§ **Data supplied**:
>>>>
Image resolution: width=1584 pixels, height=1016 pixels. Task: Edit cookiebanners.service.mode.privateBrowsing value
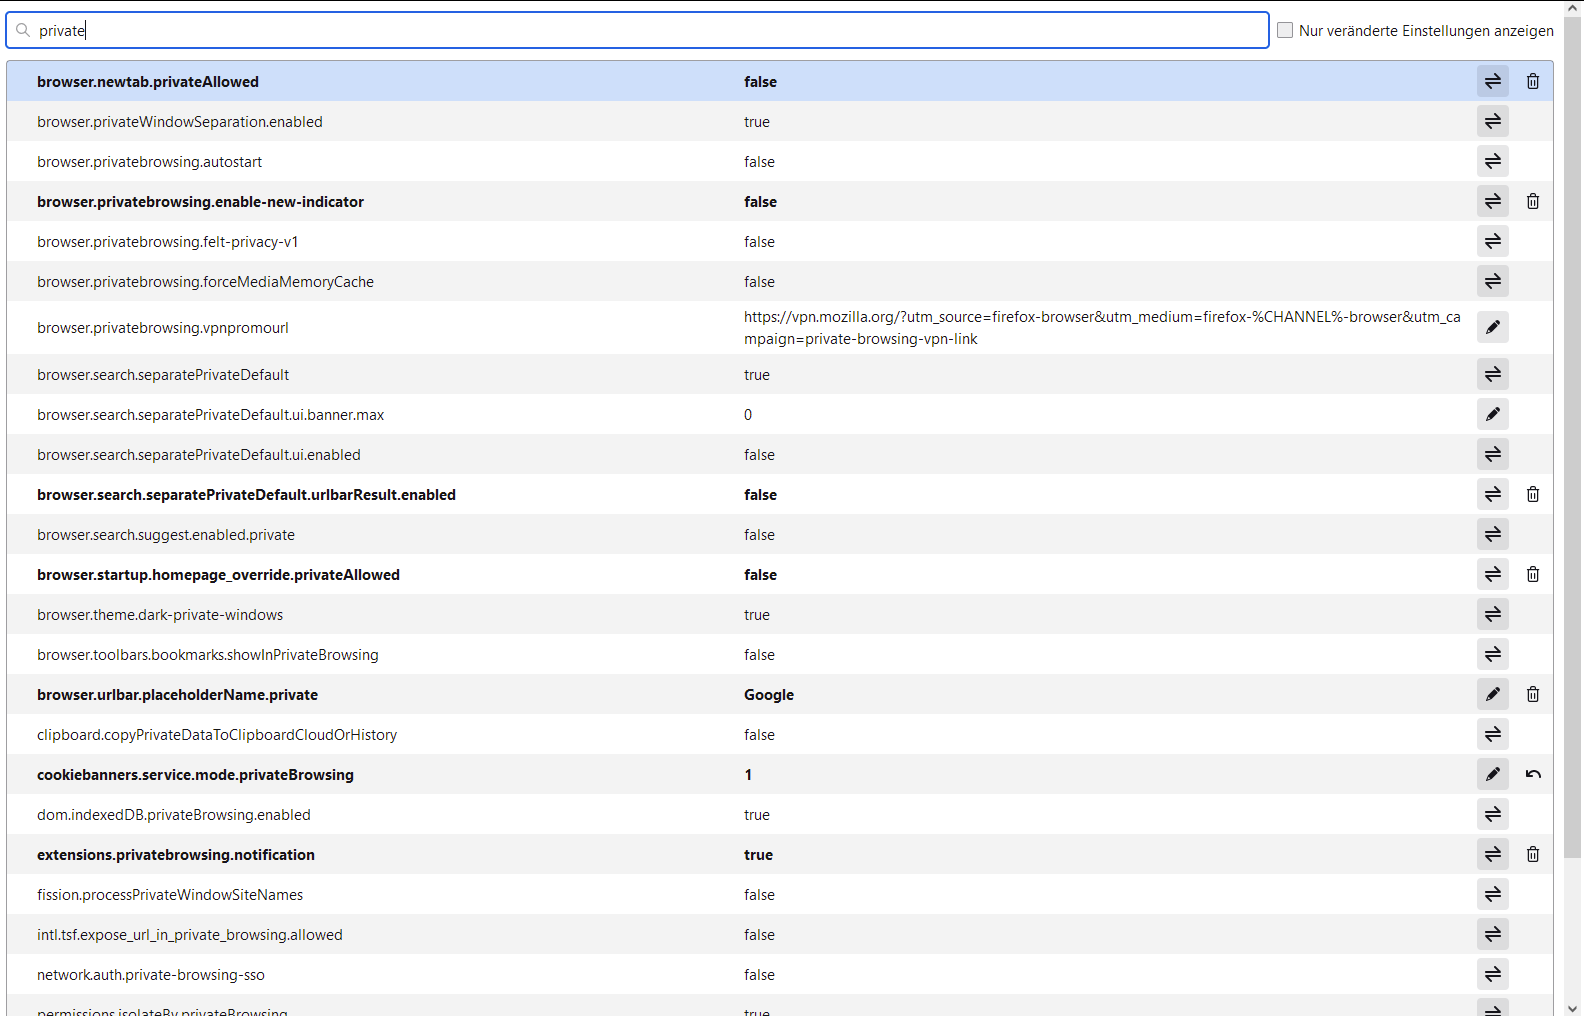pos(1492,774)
<<<<
>>>>
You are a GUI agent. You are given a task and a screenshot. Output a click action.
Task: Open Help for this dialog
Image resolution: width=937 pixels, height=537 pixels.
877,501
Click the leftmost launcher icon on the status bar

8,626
<<<<
>>>>
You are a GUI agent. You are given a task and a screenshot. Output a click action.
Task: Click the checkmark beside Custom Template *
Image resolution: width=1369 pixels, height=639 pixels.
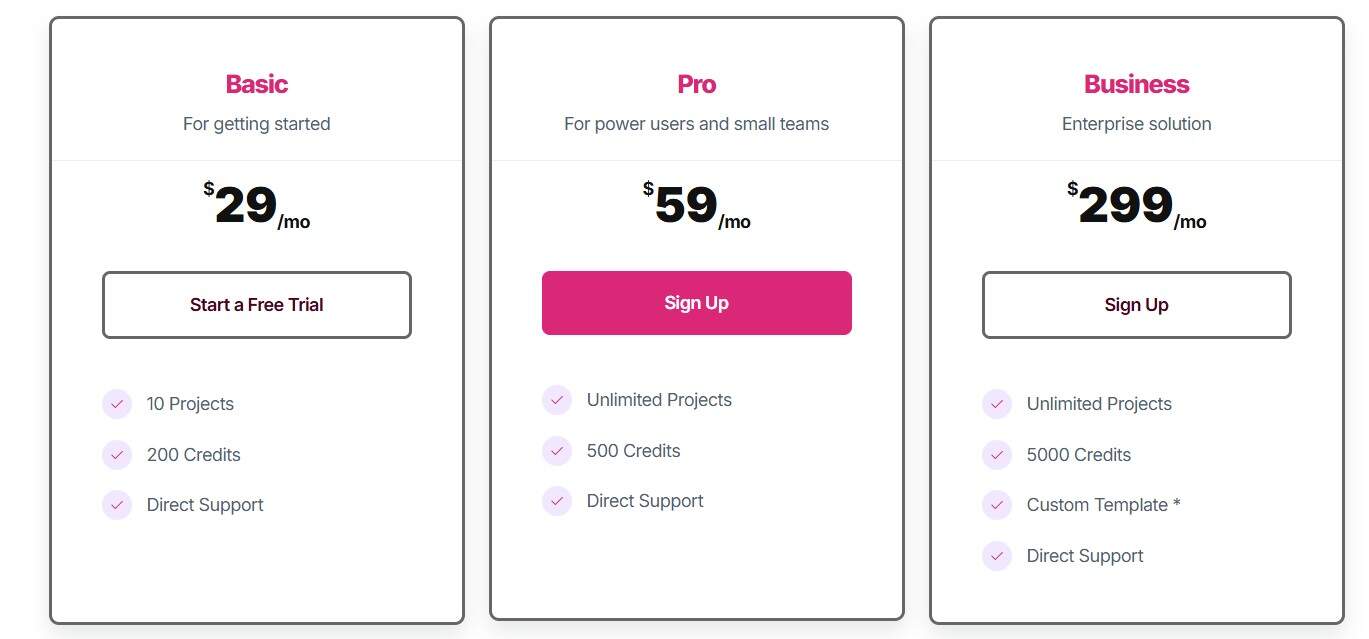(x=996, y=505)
<<<<
§ **Exercise brief**: Rewrite the lines starting with the line that contains "Image resolution: width=1584" and going on through the line that contains "pos(1492,774)", replacing "value" with "setting" and changing nothing else. Leave the pictures out of your answer.

§ **Solution for this task**:
Image resolution: width=1584 pixels, height=1016 pixels. Task: Edit cookiebanners.service.mode.privateBrowsing setting
pos(1492,774)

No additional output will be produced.